Nowadays, many attenuated RV vaccines have been approved for immunization against RVI. However, the attenuated vaccination drawbacks of elevated cost; low-efficacy in poor countries; strains reassortment risk; and intussusception events, stimulate a real need for developing of new RV vaccination approaches. That’s including the inactivated RV vaccination to avoid the active-virus related concerns.

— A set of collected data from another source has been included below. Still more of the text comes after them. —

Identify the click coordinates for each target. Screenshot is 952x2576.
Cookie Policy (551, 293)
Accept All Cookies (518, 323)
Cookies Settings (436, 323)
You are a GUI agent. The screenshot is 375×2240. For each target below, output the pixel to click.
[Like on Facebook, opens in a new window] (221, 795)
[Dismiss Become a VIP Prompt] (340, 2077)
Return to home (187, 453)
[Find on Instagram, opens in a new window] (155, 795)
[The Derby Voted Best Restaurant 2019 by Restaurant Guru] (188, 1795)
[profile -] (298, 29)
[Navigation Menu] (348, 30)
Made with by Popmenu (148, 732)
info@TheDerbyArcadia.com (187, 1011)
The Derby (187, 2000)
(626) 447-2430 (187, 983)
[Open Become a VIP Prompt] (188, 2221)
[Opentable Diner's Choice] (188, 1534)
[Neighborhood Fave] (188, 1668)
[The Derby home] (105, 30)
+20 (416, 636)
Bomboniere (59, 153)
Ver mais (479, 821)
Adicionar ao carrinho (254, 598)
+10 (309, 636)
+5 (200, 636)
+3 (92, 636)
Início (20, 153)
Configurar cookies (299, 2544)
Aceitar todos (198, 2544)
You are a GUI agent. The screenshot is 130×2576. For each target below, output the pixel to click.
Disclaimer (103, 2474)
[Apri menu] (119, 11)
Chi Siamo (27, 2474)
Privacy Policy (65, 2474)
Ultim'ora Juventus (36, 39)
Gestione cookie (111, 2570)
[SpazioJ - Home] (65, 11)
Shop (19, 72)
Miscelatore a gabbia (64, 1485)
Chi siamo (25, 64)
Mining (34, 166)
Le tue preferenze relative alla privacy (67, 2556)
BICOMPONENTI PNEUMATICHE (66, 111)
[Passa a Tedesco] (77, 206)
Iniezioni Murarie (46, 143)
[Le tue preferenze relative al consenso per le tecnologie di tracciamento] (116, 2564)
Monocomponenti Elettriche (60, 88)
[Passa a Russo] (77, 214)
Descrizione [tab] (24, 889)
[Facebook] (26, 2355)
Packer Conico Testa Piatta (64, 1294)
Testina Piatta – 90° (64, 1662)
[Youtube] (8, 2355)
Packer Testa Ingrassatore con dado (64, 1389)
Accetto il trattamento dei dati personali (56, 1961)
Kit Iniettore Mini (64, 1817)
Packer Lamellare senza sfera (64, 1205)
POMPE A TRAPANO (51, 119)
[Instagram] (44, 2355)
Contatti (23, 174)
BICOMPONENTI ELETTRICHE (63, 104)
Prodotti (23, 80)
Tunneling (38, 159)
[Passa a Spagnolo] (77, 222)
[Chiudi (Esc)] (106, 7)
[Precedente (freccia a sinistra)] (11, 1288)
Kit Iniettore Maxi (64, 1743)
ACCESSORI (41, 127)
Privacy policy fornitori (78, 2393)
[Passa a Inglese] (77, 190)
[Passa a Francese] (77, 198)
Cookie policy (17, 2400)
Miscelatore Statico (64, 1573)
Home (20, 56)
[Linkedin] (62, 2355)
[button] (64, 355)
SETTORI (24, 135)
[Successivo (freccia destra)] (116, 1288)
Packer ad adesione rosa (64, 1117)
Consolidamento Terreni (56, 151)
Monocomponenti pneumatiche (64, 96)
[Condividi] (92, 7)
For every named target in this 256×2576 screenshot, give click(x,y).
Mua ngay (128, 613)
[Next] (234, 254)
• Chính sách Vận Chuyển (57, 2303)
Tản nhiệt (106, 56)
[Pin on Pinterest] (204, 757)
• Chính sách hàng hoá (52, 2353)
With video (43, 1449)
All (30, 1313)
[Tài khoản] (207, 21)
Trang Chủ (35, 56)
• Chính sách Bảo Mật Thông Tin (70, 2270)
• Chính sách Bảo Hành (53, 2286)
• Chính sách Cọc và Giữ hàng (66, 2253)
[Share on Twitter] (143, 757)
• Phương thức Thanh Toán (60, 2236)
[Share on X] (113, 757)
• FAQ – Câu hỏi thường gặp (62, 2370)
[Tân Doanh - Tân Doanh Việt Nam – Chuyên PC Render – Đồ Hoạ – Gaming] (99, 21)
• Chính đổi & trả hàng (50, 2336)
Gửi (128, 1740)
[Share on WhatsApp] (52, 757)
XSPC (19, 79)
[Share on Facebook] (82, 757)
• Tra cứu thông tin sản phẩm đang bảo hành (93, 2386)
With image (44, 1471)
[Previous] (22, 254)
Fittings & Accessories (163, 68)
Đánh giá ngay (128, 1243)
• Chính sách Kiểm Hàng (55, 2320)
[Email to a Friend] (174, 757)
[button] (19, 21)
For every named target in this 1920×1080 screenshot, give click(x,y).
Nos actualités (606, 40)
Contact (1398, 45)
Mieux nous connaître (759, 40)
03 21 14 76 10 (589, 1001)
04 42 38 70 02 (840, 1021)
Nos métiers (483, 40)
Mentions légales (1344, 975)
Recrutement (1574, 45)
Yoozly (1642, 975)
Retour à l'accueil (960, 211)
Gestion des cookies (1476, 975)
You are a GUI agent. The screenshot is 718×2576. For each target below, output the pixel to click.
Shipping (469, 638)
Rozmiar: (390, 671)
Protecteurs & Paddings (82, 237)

The current study aimed to prepare a pentavalent, inactivated Rotavirus vaccine (IRVV) using the most prevalent strains, circulating in the Egyptian environment. The vaccine immunogenicity was evaluated, after that, in mice as a representing animal model. The selected immunity marker to be detected was the RV-specific IgG antibodies; owing to their high impact in RV immunization. The trial-inactivated pentavalent vaccine immunogenicity was compared with the Rotarix® attenuated vaccine. That’s to evaluate the immunogenicity of the inactivated approach against the attenuated commercially available one.
Abstract
MSc Thesis 2016 Page 2
As result of the variation in the antigenic content and dosing schedule between the trial-IRVV and Rotarix® vaccine, the comparative assessment was dependent on achieving IgG-antibodies level exceeding 1: 6400. That limit implies a less susceptibility of RVI.
The trial-IRVV was developed with Egyptian isolated strains of G1, G2, G3 and G9/ P[8], formulated with 5% sucrose and 2% polysorbate-80 and thermally inactivated at 60°C for 2 hrs. A part of the prepared vaccine was modified with Alum-adjuvant. IRVV and Alum-IRVV trials were injected, subcutaneously, into mice groups at 0, 21, 35 days intervals. In parallel, the reference mice group was vaccinated with Rotarix® vaccine twice on 0 and 28th days, as recommended by the Rotarix® manufacturer.
IgG antibodies elevation was achieved with the pentavalent IRVV/ IRVV-Alum formulas, as well as the Rotarix® reference vaccine. In all vaccine formulas, IgG antibodies were exceeding the limit of 1:6400, indicating a less susceptibility for RVI and a reasonable immunization.
Further intensive research is needed to reveal the heterotopic and intestinal immunization that could be achieved with the inactivated vaccination approach, besides, application of variant adjuvants to best modify the IRVV immunization pattern.